Automate refactoring
This step is optional and depends on our scenario. Often, writing such functionality mostly makes up for things that modern IDEs can’t do, such as:
- Unused class removal across multiple repositories.
- Clustering across multiple codebases.
- Refactoring for CSS colors.
Architecture Guardian
Write the rules for guarding the architecture to guard the architecture of the system. The tools used are ArchUnit, ArchGuard, etc. After referring to the syntax of ArchUnit, we also designed a multi-language architecture guarding tool: Guarding.
In the following section, we’ll go through each of these four sections in depth. In the process of developing these tools, they also kept pushing me to learn more about the things behind the language, such as the principles of compilation (the front-end part of the language), understanding the build system, etc.
Legacy Modernization Toolset
In order to modernize legacy systems in a more targeted manner, we recently created a new organization: Modernizing, which brings together a collection of previously developed tools. And created: awesome-modernization for a collection of other related tools.
- In Modernizing, tools for individual programming languages are:
- Tools for system refactoring, system migration, and system analysis in Java: Coca, Go language, GitHub stars: 691. Coca is a “full-featured” refactoring tool. It performs syntax analysis based on Antlr. In addition to conventional visualization and call analysis, it can also perform the automated refactoring. The origin of the name Coca is Tequila written by the new brother – tequila vs happy water.
- Analysis and automated refactoring tools for CSS/LESS/CSS: Lemonj , TypeScript language, GitHub stars: 128. The main purpose of the design at that time was: to extract the color in CSS, based on Antlr’s syntax tree analysis, which can be used for automatic reconstruction.
- Automate analysis for MySQL code, build UML from it, and generate its relational: SQLing , Go language, use PingCap’s SQL parser to parse. Of course, there is also an initialized PL/SQL-specific version: pling .
- Semi-automatic tool for Ant to Maven: Merry , Go language + Antlr.
- Front-end normalization transformation tool: Clij , used to add eslint, husky, lint-staged, etc. with one click, TypeScript language.
- For multilingual tools, we have:
- Antlr-based multi-language language model analysis tool: Chapi , Kotlin language. The original intention of its design is to generate the same data structure as Coca to access more visualization tools. In terms of syntax analysis, Antlr is used for analysis.
- Doxygen-based polyglot analysis and visualization tool: Go mod version of Tequila by Shingo. Among them, there are a series of mysterious codes that need to be refactored.
- Multilingual model analysis and visualization tool based on Ctags: Modeling, Rust language. Analyze source code and generate model-based visual dependencies.
- Multilingual architecture guard tool based on TreeSitter: Guarding, Rust language. The system architecture is guarded through a self-made DSL.

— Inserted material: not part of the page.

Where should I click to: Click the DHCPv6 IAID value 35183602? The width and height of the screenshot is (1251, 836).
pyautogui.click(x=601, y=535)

- A secret work-in-progress architecture daemon for a company’s new language: Menschen, Rust + a new language.
In addition, there is another open-source under the Inherd open-source group: Coco, which is mainly a tool to analyze the system through the physical properties of the code: modification frequency + directory + a number of lines. And ArchGuard, which is now in full swing in open source.
We use a range of different languages and tools to develop this software because there are different options for different scenarios.
Next step?
The existing tools are scattered, the data formats before different tools are different, and there is a lack of a unified data format. When the output format is not uniform, it is difficult for us to do standard visualization, such as when we are building codecity to visualize legacy systems in the metaverse, or the front-end visualization part that is being split from ArchGuard to use for reuse. Ideally, it should be like a pipeline-architecture system, consisting of a series of pipes and filters.